---------- Data shown ----------

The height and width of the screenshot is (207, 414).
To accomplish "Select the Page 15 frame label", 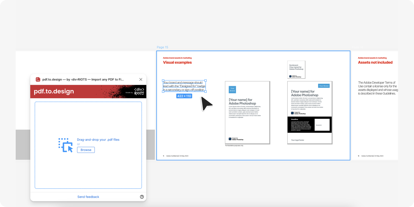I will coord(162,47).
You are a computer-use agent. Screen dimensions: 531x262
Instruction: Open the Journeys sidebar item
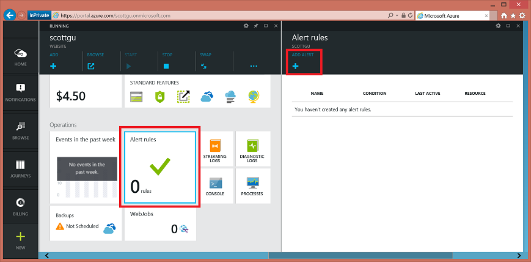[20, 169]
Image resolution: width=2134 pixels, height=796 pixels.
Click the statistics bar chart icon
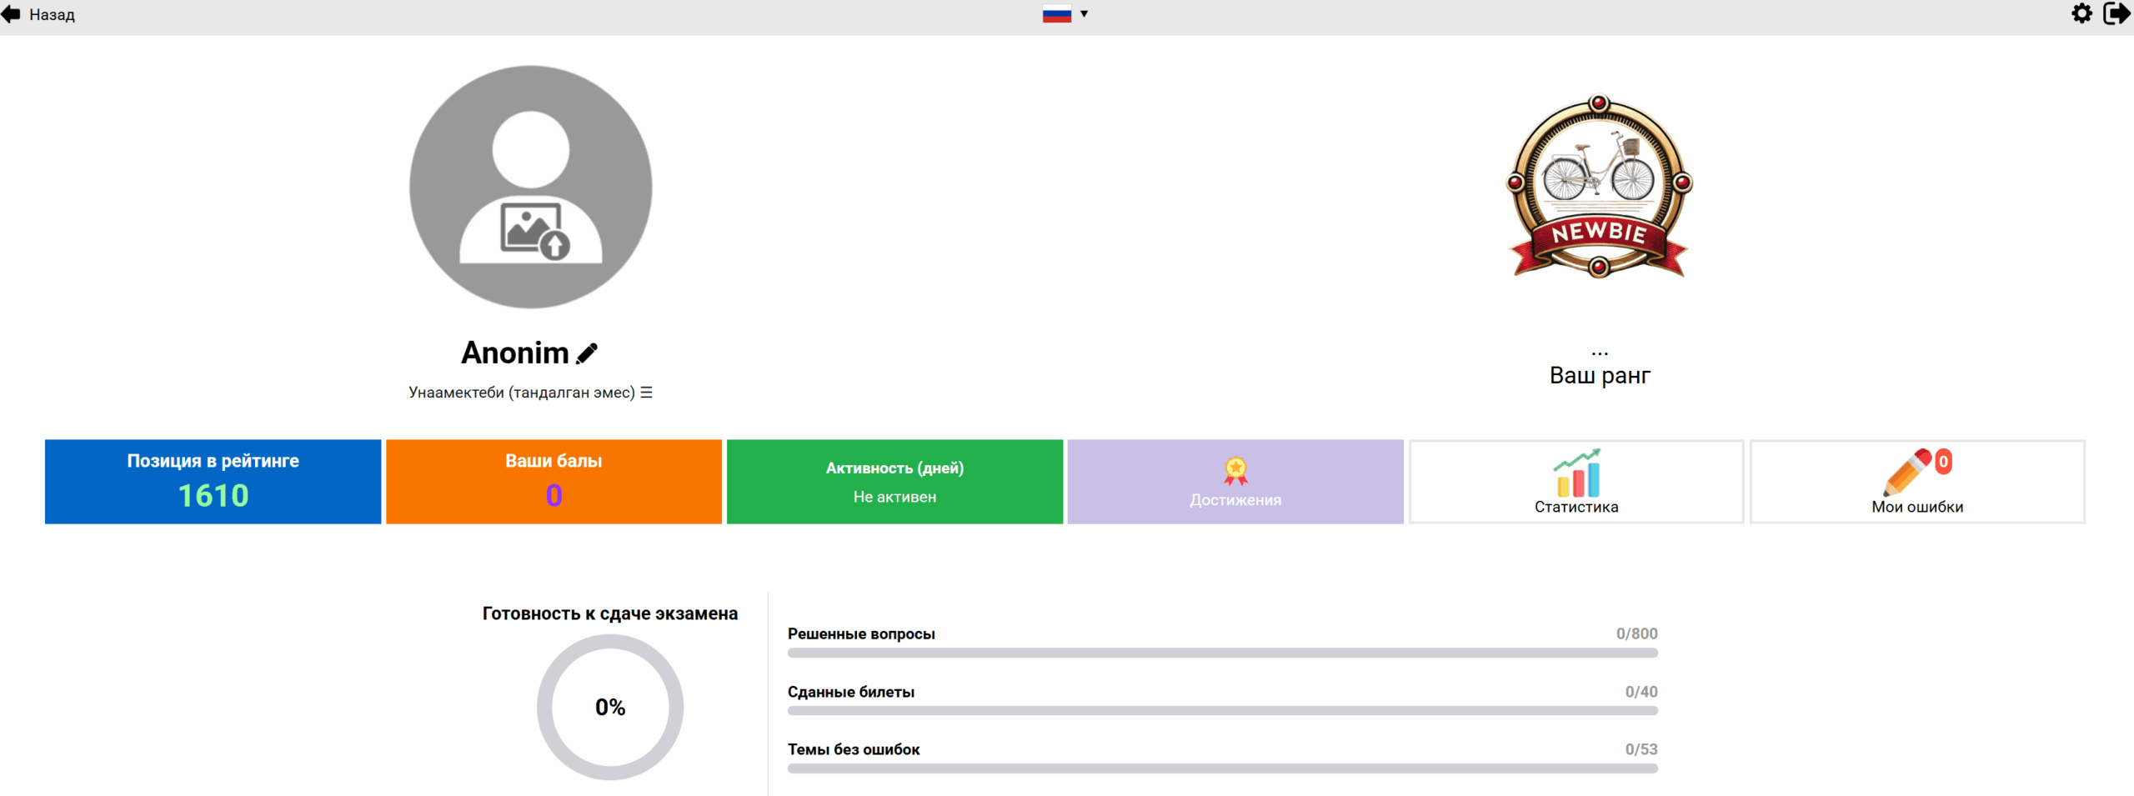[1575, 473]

----------
---------- Data shown ----------

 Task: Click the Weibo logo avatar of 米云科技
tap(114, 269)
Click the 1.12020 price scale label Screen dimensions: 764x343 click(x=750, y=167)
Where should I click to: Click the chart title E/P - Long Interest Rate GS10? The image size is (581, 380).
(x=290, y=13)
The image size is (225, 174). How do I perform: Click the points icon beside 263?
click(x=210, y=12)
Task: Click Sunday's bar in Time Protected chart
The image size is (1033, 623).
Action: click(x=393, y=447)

----------
---------- Data shown ----------

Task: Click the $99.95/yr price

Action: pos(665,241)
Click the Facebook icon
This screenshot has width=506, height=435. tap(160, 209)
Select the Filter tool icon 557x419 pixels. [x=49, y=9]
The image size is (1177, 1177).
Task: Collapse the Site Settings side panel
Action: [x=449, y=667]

----------

▶ **Work to be completed**:
From the entries above, copy every line containing the word "dimensions".

▶ **Answer box**:
You are a computer-use agent. Screen dimensions: 531x262
Click the 1.12020 price scale label Screen dimensions: 764x343 click(x=750, y=167)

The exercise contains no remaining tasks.